Logan v. . Fitzgerald
Logan v. . Fitzgerald
Opinion of the Court
(after stating the facts). Assuming the acts of ownership exercised upon and over the disputed territory outside of the enclosure and up to her claimed northern boundary, as run and marked by Blackstock, to have been so numerous and *649 frequent and for so long a period, as to constitute a possession, as defined in the opinion in Staton v. Mullis, ante, 623, it is manifest that such possession to be followed by the legal consequences attributed to it, must not have been interrupted during the prescribed time by the entry of the true owner, as of right, upon the premises, and his exercising similar authority. We have reference to land outside the enclosure, since title to that within seems from the long actual occupation by the defendant and her predecessors in interest, even without any written instrument, to be beyond dispute in the defendant. This does not aid the possession set up to that in controversy, covered by the conflicting claims. If the real owner does enter upon this outside space, the possession at once follows the title, and both title and possession are then in him; so that the continuity of the other possession being broken, when resumed as a new starting point, it must extend over seven years to produce the required result, as if there had been none before. The instruction to the jury was as favorable to the case of the defendant as she could reasonably require; for the entry necessary to interrupt her possession, according to the charge, must have been under a claim of superior title, which admits of an interpretation that more is required than the entry itself and the acts done upon the land, such as an assertion of a right thereto at the time of entering. If this be the meaning, the charge is open to complaint from the plaintiff, for an entry of an owner of land, as of right and not by permission, is itself an assertion of claim and recovery of possession of all that is not in the actual, as distinguished from the constructive, possession of the wrongful occupant.

= = =

Direction A — Report how many lines of the records contain the string "coordinates".

Extracted data —
= = =

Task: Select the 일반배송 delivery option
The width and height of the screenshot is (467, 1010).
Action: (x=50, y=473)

= = =

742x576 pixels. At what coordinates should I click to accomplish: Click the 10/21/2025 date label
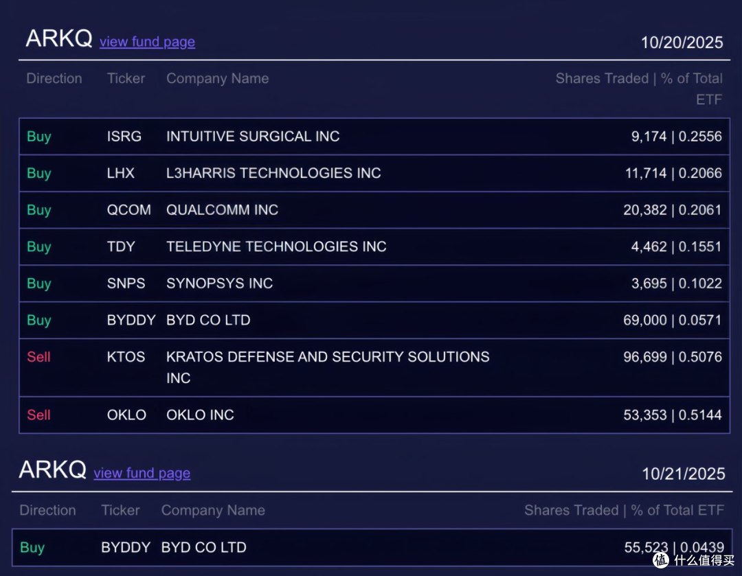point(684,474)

= = =

Direction B —
Answer these questions from the court opinion in Logan v. Fitzgerald:
(i) Who ran and marked the claimed northern boundary?
(ii) In which case's opinion is possession defined?
(iii) How many years must a possession extend after it is resumed to produce the required result?

Answer A — 1

Answer B —
(i) Blackstock
(ii) Staton v. Mullis
(iii) Seven years